Caso fortuito o bravura? Quel che è certo è che, nei primi mesi del 1895, i fratelli depositarono una serie di brevetti, tra cui quello della strumentazione che permetteva ai singoli fotogrammi di scorrere su una pellicola di 35mm e al tempo stesso di farvi passare la luce attraverso, per la loro proiezione.
Nacque così il cinematografo (dal greco, “scrittura in movimento”).
Il nuovo macchinario poteva contenere “solo” 17 metri di pellicola, circa 50 secondi: era questa la durata massima dei primi “film”.
La prima proiezione di 130 anni fa
Durante il 1895 i fratelli Lumière si dedicarono alla ripresa di diverse porzioni di realtà, le “vedute“, sottoponendole alla visione degli addetti ai lavori del settore fotografico.
Poi, nella serata del 28 dicembre, su iniziativa del padre, fu organizzata la prima proiezione aperta al pubblico, nel “Salon indien” du Grand café”, in Boulevard des Capucines di Parigi.

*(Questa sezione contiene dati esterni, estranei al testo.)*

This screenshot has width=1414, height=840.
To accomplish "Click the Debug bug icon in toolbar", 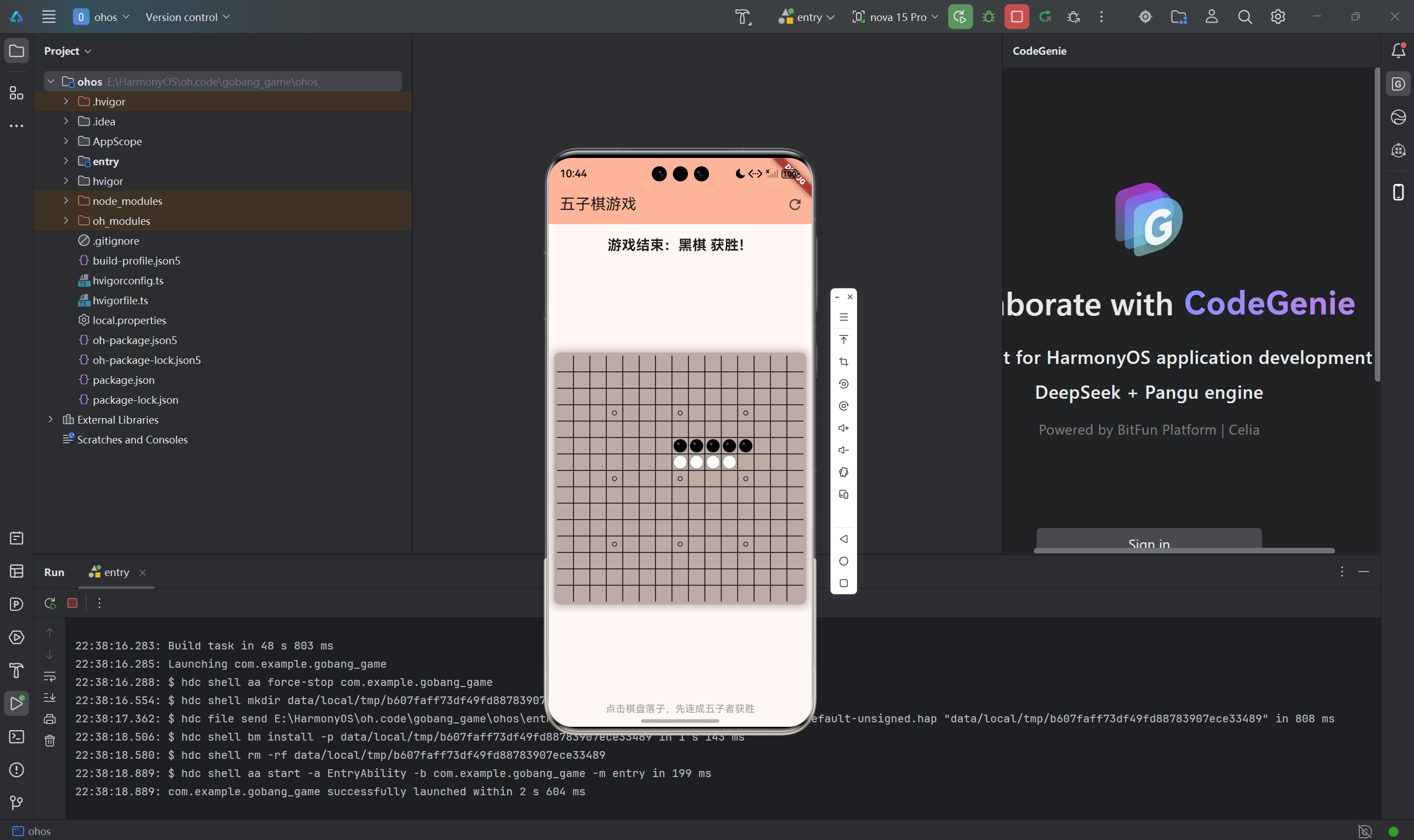I will coord(988,17).
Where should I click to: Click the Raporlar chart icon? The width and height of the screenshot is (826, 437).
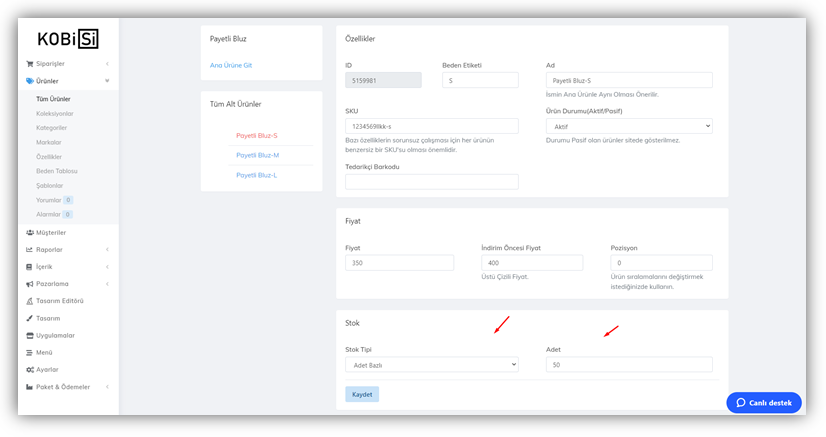(30, 249)
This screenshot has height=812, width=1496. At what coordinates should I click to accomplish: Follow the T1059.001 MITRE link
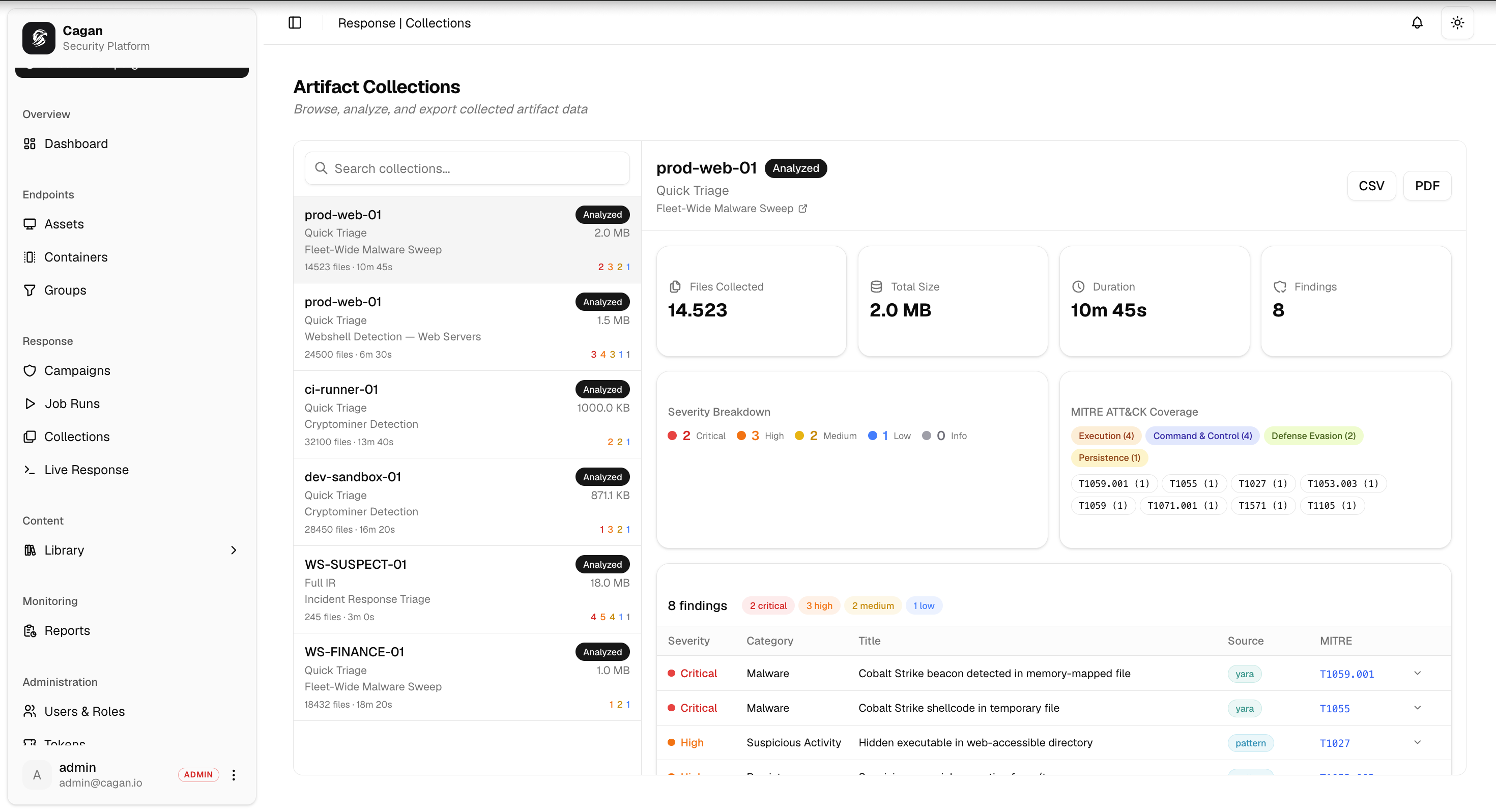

I Lumière (o forse solo il padre, dato che Auguste e Louis si rifiutarono di presenziare) scelsero le 10 pellicole da mettere in mostra per l’evento, e dunque il primo film passato alla storia come tale fu “La sortie des usines Lumière” (“L’uscita dalle fabbriche Lumière”). Nel primo frame della pellicola compare il numero “91”, a indicare probabilmente, tra le tante, la ripresa numero 91 fatta dai fratelli, la quale venne poi scelta come prima da mostrare.
Dall’attualità alla comicità: i primi soggetti cinematografici
Insieme a “La sortie des usines Lumière“, in quella serata vennero proiettate scene di attualità, come “Place des Cordeliers à La Rue de la République à Lyon” e “Arrivée d’un train en gare de La Ciotat“.
Ma anche di informazione documentaria (“Arrivée des congressistes à Neuville-sur-Saône“, “Pêche aux poissons rouges e Voltige“).

Altre proiezioni guardarono alle scene “familiari”, come “Repas de bébé“, “Enfants aux jouets“, “Partie d’écarté“. Altre ancora alla comicità: “L’arroseur arrosé” o “Chapeau à transformation“.
Per il pubblico fu un enorme successo, che si espanse da subito verso gli l’Europa e gli Stati Uniti, dove il cinematografo fu osteggiato da Edison, mentre i Lumière inviarono operatori formati direttamente da loro in giro per il mondo, per incrementare il numero di riprese.
Oltre la realtà: il cinema diventa cinema con storie e sonoro
Col senno di poi sembra incredibile; ma la bolla del cinematografo esplose nel breve tempo di un paio d’anni, quando infine il macchinario venne commercializzato. Ciò che non compresero i Lumière, oltre l’invenzione del cinematografo, fu la creazione del nuovo linguaggio artistico, fatto dapprima solo di immagini in movimento e poi anche di suono e di parole.

Riprendere e riproporre la realtà non bastava più; sarebbero servite le storie, i veri e propri film, per realizzare il cinema per come lo conosciamo. Gli stessi fratelli Auguste e Louis lasciarono poi il cinematografo, dedicandosi alla fotografia e alla sperimentazione dei colori su immagine fissa, inventando “l’autocroma”: un’invenzione che durò per circa 30 anni.
L’eredità dei fratelli Lumière arrivata fino a noi
Di Lumière è rimasto solo un vino, creato a suo tempo dal padre Antoine, oltre al nome, e alla storia, dei fratelli Auguste e Louis. Il secondo, nel 1932, tentò anche l’invenzione di un proiettore di “film in rilievo“, antesignano del cinema 3D.
Una storia che ha assunto, ormai, i contorni della leggenda, celebrata come rivoluzione artistica che ha cambiato il modo di veicolare la cultura e le storie dell’essere umano.

A Padova, nella mattinata del 28 dicembre, l’anniversario è stato celebrato dal museo del Precinema della fondazione Minici Zotti con la proiezione delle 10 pellicole che furono esibite nella serata di 130 anni fa nella suggestiva sala Rossini del Caffè Pedrocchi. Non solo un omaggio al passato, ma anche un auspicio al futuro cinematografico, che non deve dimenticare da dove la sua storia sia iniziata, nello spirito di una forma d’arte che funziona solo in condivisione, sia da parte di chi la fa, sia di chi la riceve. Non resta che augurare un buon compleanno al cinema, e ad altri cento e più di questi giorni.